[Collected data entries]
----

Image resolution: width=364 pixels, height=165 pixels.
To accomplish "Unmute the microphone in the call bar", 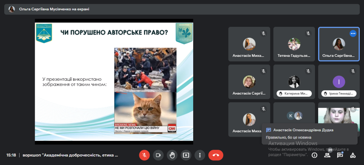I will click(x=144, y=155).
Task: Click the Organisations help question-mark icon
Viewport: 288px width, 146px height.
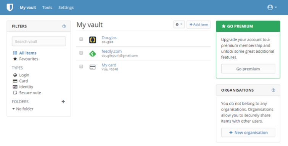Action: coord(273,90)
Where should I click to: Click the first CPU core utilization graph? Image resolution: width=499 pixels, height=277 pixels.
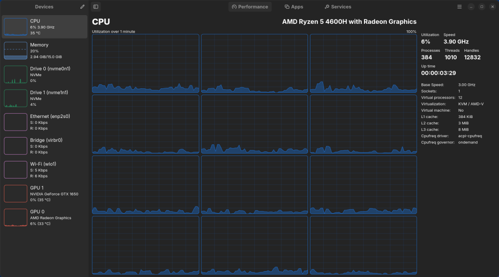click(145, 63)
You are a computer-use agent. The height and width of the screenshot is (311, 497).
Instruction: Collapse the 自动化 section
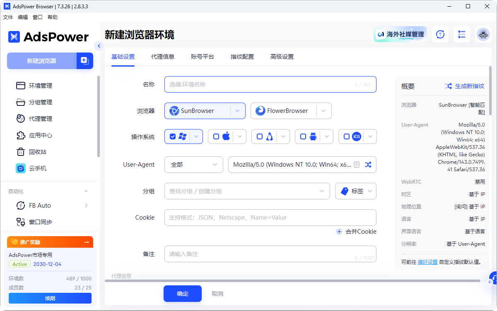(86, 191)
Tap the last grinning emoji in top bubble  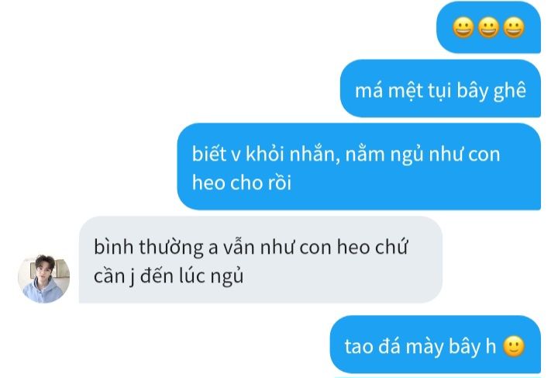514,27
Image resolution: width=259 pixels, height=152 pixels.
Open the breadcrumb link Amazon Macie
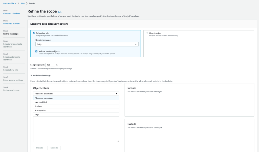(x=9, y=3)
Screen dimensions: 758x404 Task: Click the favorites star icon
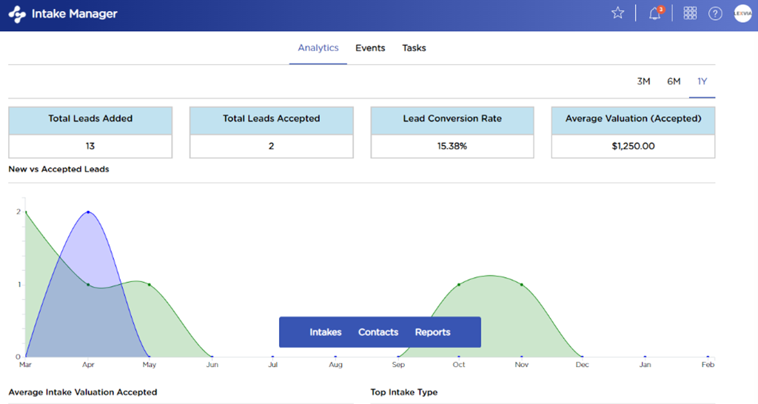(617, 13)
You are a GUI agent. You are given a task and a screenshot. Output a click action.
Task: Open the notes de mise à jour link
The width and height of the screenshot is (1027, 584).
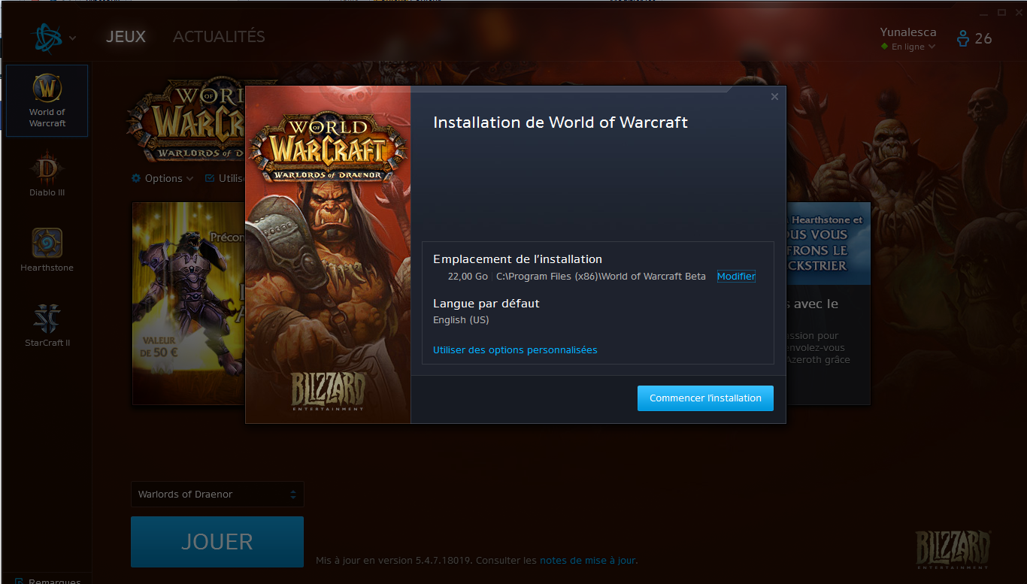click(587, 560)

----

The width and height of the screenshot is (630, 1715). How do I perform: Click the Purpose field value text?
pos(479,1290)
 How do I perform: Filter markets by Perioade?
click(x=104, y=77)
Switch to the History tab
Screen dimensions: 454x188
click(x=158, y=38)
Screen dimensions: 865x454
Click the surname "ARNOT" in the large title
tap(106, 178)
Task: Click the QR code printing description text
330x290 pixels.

----

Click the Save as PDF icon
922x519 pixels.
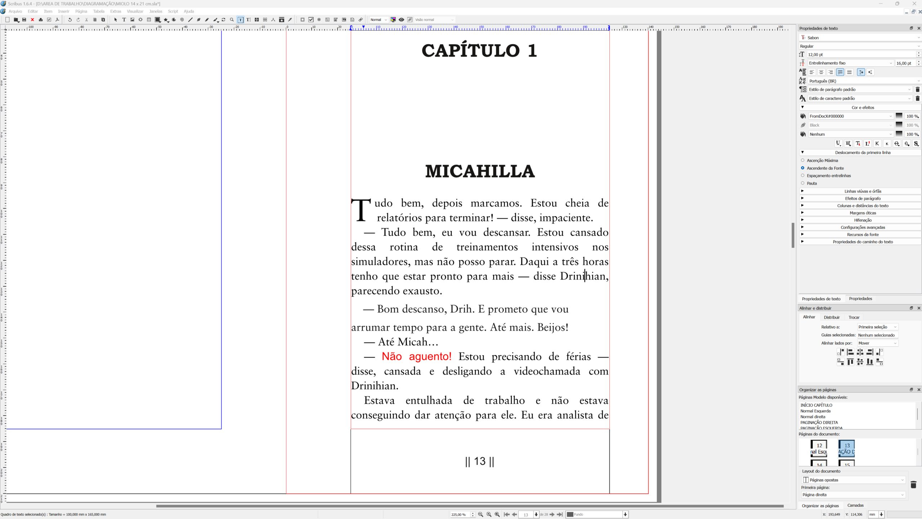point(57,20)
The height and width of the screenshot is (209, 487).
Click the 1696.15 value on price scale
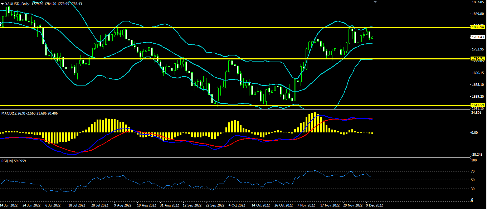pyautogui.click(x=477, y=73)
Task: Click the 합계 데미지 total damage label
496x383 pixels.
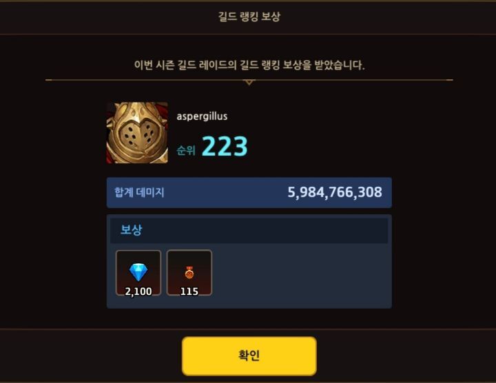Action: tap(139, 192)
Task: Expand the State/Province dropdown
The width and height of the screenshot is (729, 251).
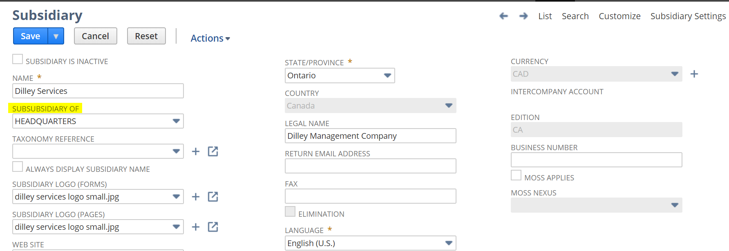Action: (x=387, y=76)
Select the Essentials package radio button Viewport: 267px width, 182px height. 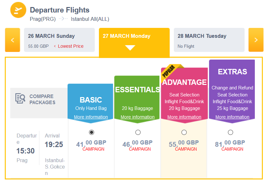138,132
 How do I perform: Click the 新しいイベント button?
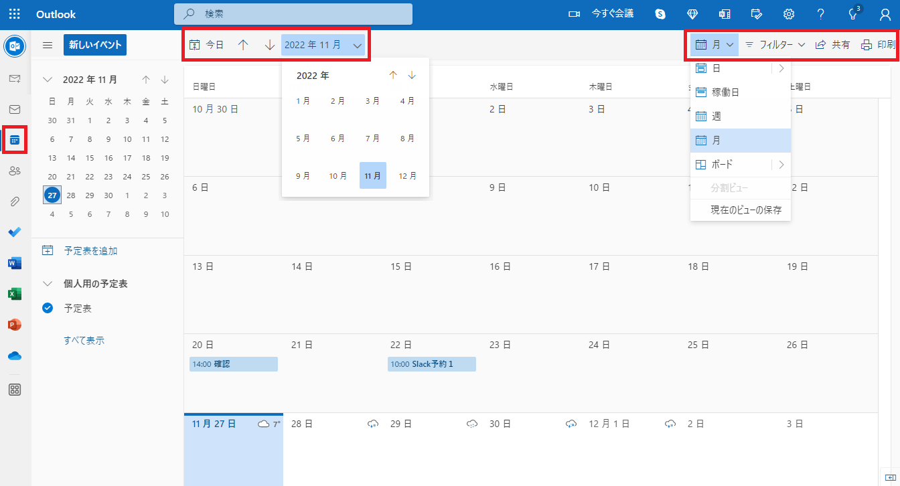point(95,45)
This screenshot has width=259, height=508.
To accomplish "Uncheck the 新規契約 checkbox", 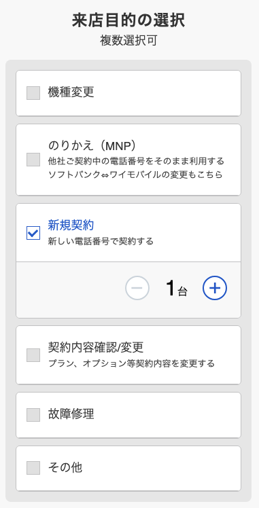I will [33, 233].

----

**Task to carry out**
Lines with "agent": return each one from the data above.

**Result for this exercise**
You are a computer-use agent. The height and width of the screenshot is (311, 497).
You are a GUI agent. You are given a task and a screenshot. Output a click action.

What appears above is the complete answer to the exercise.